2. Put yourself in your customers’ shoes. What do your clients really need or want, and how can you give it to them?
3. Speak your clients’ language.
• In today’s world, you must stand out – or you won’t get noticed. The average person is exposed to 300 to 5,000 marketing messages per day. You have less than 3 seconds to catch their attention. Take yourself as an example: How many direct mail pieces do you actually open? How many newspaper articles do you read from beginning to end? People pay attention to what interests them, so make yourself interesting.
• Get rid of acronyms and jargon unless you know your audience understands them. Just because you comprehend it doesn’t mean they will.
• Talk in terms of problem/solution. Remind customers of their problem or need. Then show how your company is the solution.
4. Toot your horn loudly! Go ahead, it’s okay to brag. Tell customers about awards you won, notable accomplishments and testimonials from satisfied clients. Let them know about promotional offers, and give them advice in your field of expertise. Constantly communicate what sets your company apart. The more good your customers hear, the quicker they will forgive a rare bad experience.
5. Tell them until you’re blue in the face. It’s a hard truth – you are usually more interested in what you have to say than your customers are. Most clients won’t read, hear or understand your message the first time around. So emphasize your main points on multiple occasions. As a rule of thumb, if you’re tired of your message, it’s probably just starting to sink in with your customers!
6. Be consistent.
• Confirm facts. (You would be surprised how many people skip this step.)
• Use spell-checker, but don’t depend on it! Or you may end up with sentences like these (taken from actual communications):
o “Our massage treatments help relive your pain.”
o “I know judo, karate, jujitsu and other forms of marital arts.”
o “We proudly feature some-day shipping.”
o Typos can cause customers to question your credibility, so proof your materials carefully.
• Make sure the image your clients see in one vehicle (e.g., your Web site) coincides with what they see in another (e.g., direct mail). Notice the font, logo and colors. Most collateral should keep the same general look-and-feel.
• Remember, a beautiful home is not built in a day, and neither is your image. You must invest years of hard work to develop an admirable brand, so keep it up.
7. Give your customers a reason to interact. Communication is a two-way street, and clients who feel involved are more likely to be loyal.

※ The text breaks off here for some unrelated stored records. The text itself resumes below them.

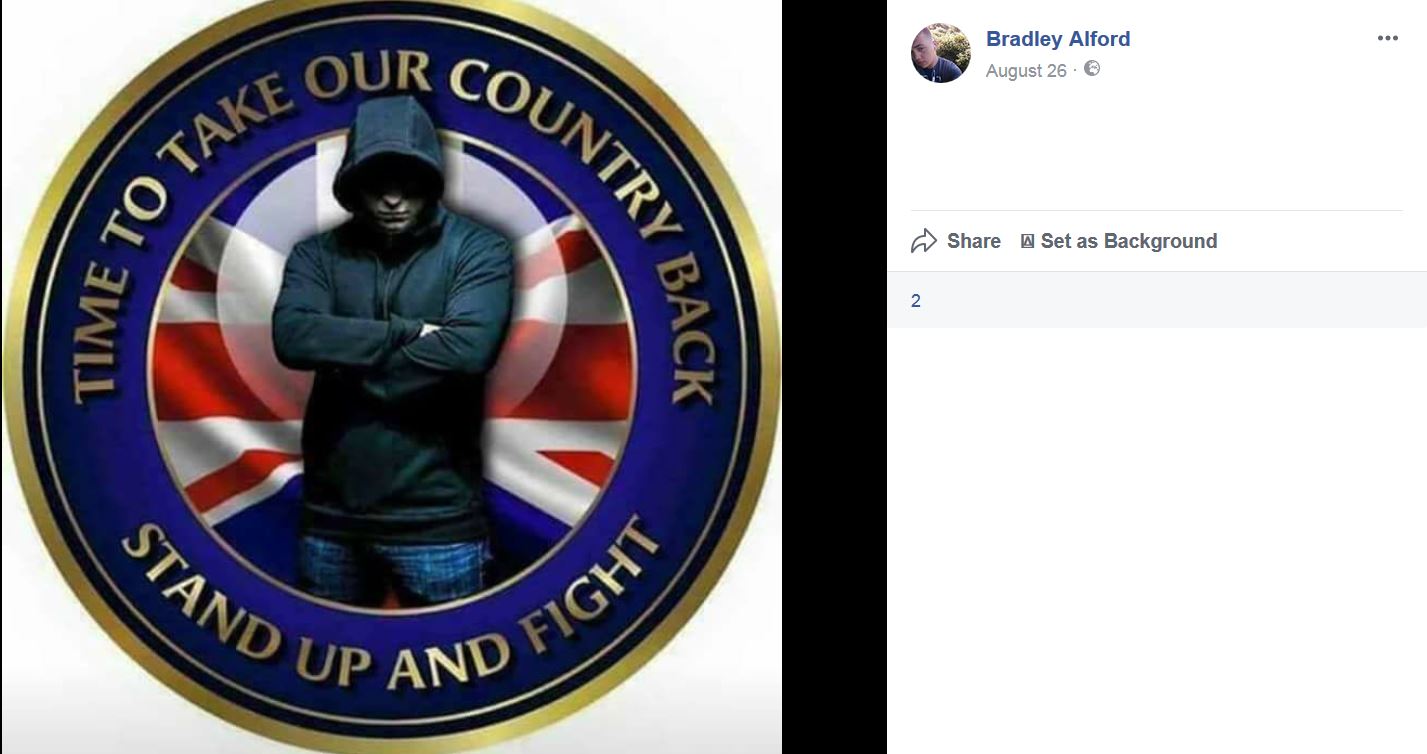Click the public globe privacy icon
The height and width of the screenshot is (754, 1427).
[x=1092, y=69]
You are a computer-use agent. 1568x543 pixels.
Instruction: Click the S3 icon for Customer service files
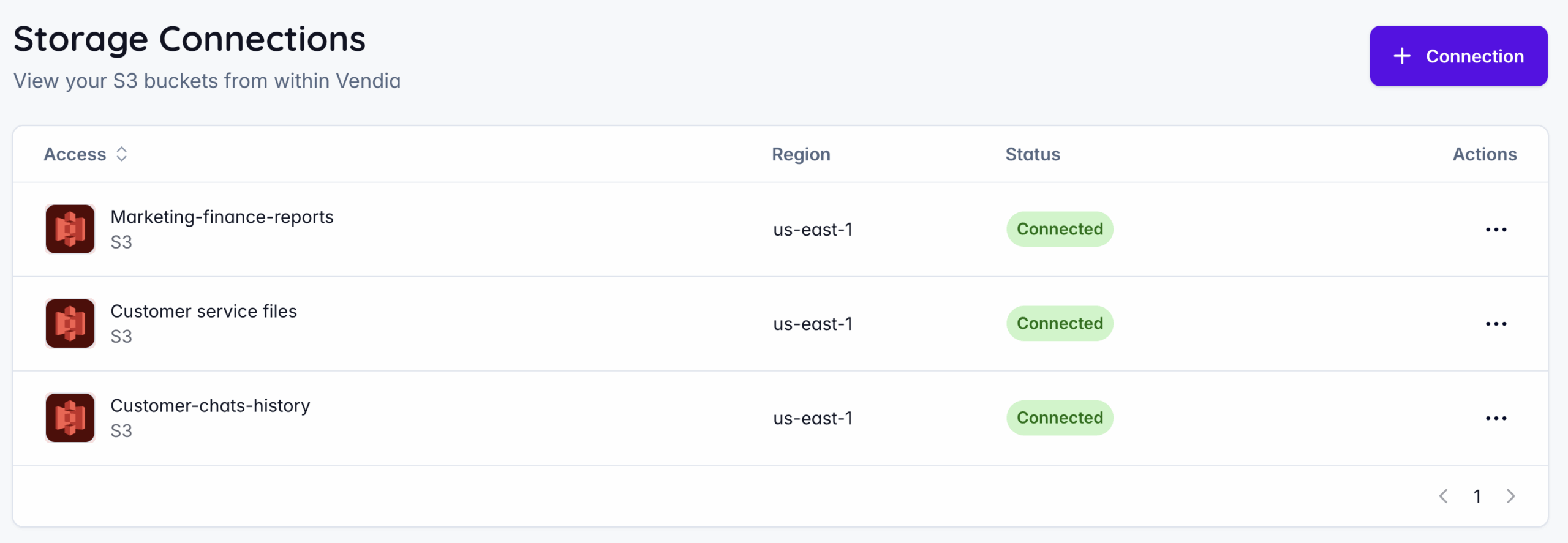point(70,323)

• Reality TV typifies this concept. Have you (or your teenager) ever posted a comment on a TV show message board? You would be amazed at how invested viewers become in a weekly reality program. And interactive tools only enhance that loyalty.
• Another example: Many e-commerce Web sites now offer customer reviews.
• How could you incorporate interaction into your communications? Perhaps you should answer a “question of the month” on your Web site, or include a coupon with your direct mail piece. Use your imagination, and add “customer-to-company” communication to your plan.
8. Live up to your promises. Image is (almost) everything, but your service still matters. Don’t get so caught up in promoting what a remarkable company you are that you stop doing what made you that way.
Remember, your brand will make or break you. The opinions of your customers can mean the difference between failure and topping your revenue targets. Which will you choose? If you implement the steps shown here – while still offering your clients impeccable products and service – nothing can stop you. You’ll have customers for life!